# 程序代写代做代考 2005 Fall CS 351 Grading Sheet:

2005 Fall CS 351 Grading Sheet:

(netID == 3 letters, 3 digits: e.g. JET861 Please write clearly; make it easy to read)

EECS 351-1 Grading Sheet: Project B Win 2017
J. Tumblin 1/11/2017

_________10% All file-naming correct + clear illustrated PDF report with name, netID, title, goals, how

to get help, user-guide, 4 results pictures, and sketch of your program’s scene-graph (transform tree)

_________ 5% User instructions: on-screen, or shown when users press ‘help’ key of some kind?
These instructions alone should enable any user to demonstrate all program features.

_________10% Ground-Plane Grid: Project shows horizontal ‘floor’ of repeated shapes or lines that extend nearly
endlessly to all distant horizons, and thus let us easily assess changes to camera position and aiming direction. In the

world coordinate system where +z is ‘up’, the ground plane at z=0 spans x,y coords that appear horizontal on-screen.

_________10% Animated, adjustable 3-Jointed, 4-Segment Shape: draws at least one shape of at least 4 parts

connected by 3 or more sequential joints that move smoothly.

(Joint adjustments MUST NOT CHANGE any cameras or any views!)

_________10% 4 or more Additional Multi-color 3D Shapes placed on ground plane.
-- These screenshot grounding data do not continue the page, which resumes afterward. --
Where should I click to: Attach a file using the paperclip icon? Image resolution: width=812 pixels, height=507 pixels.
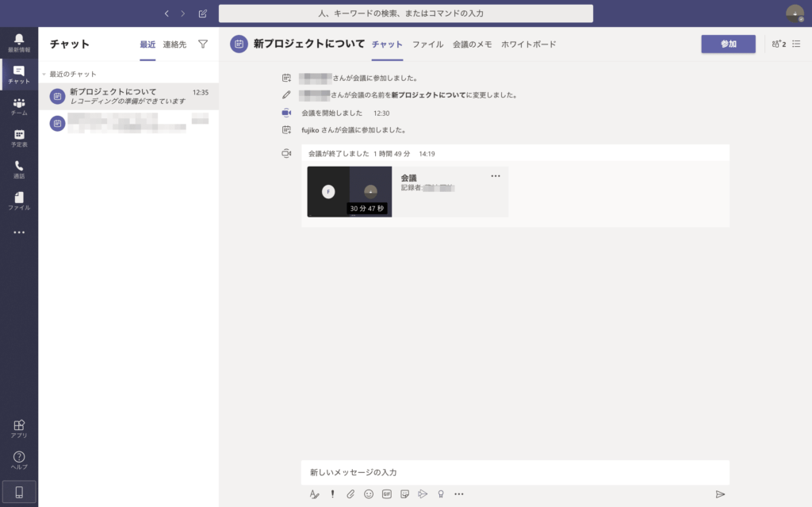click(350, 494)
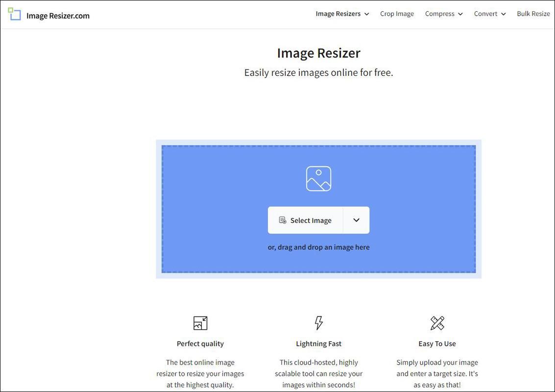Click the file icon inside the Select Image button
555x392 pixels.
[283, 221]
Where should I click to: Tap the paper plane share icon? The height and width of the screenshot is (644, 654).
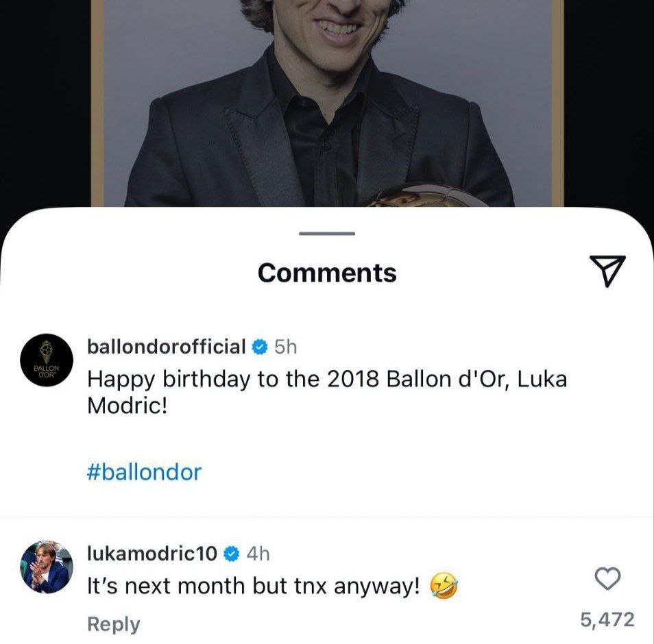point(607,271)
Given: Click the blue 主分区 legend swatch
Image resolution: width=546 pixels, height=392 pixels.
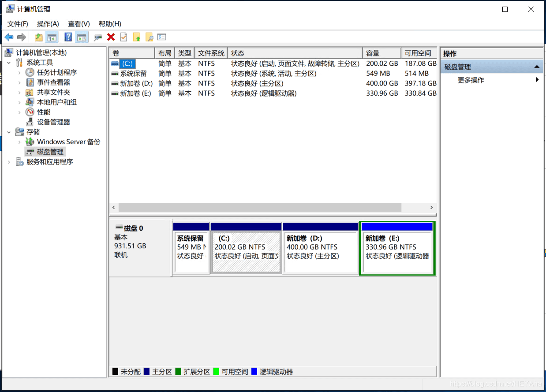Looking at the screenshot, I should click(x=147, y=371).
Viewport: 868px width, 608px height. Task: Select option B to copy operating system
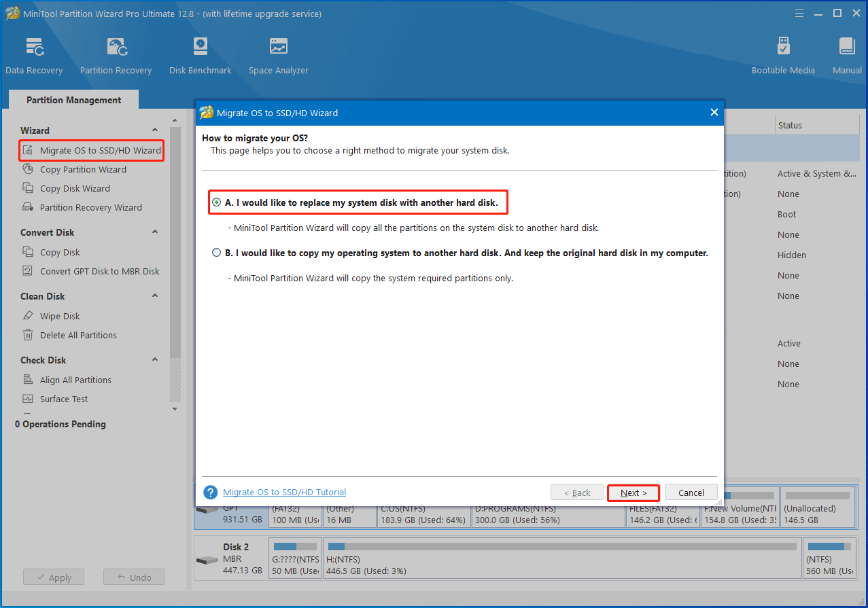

Each with at least 3

different vertex colors specified, these items create an interesting ‘world’ to explore (fixed, non-jointed objects OK…)

_________ 5% Draw 3D Axes (r,g,b == x,y,z): Draws 3D world-space coord. axes on-screen, and at least one more

set of 3D axes to depict the coordinate system used for a rotatable joint or movable part in the jointed object.

_________15% Simple Diffuse Overhead Shading. At least one moving 3D shape shows orientation-dependent on-

screen vertex colors, smoothly interpolated between vertices. Compute each vertex color from the dot-product of

surface normal and the world-space +z vector in your Vertex Shader program: see Assignment Sheet.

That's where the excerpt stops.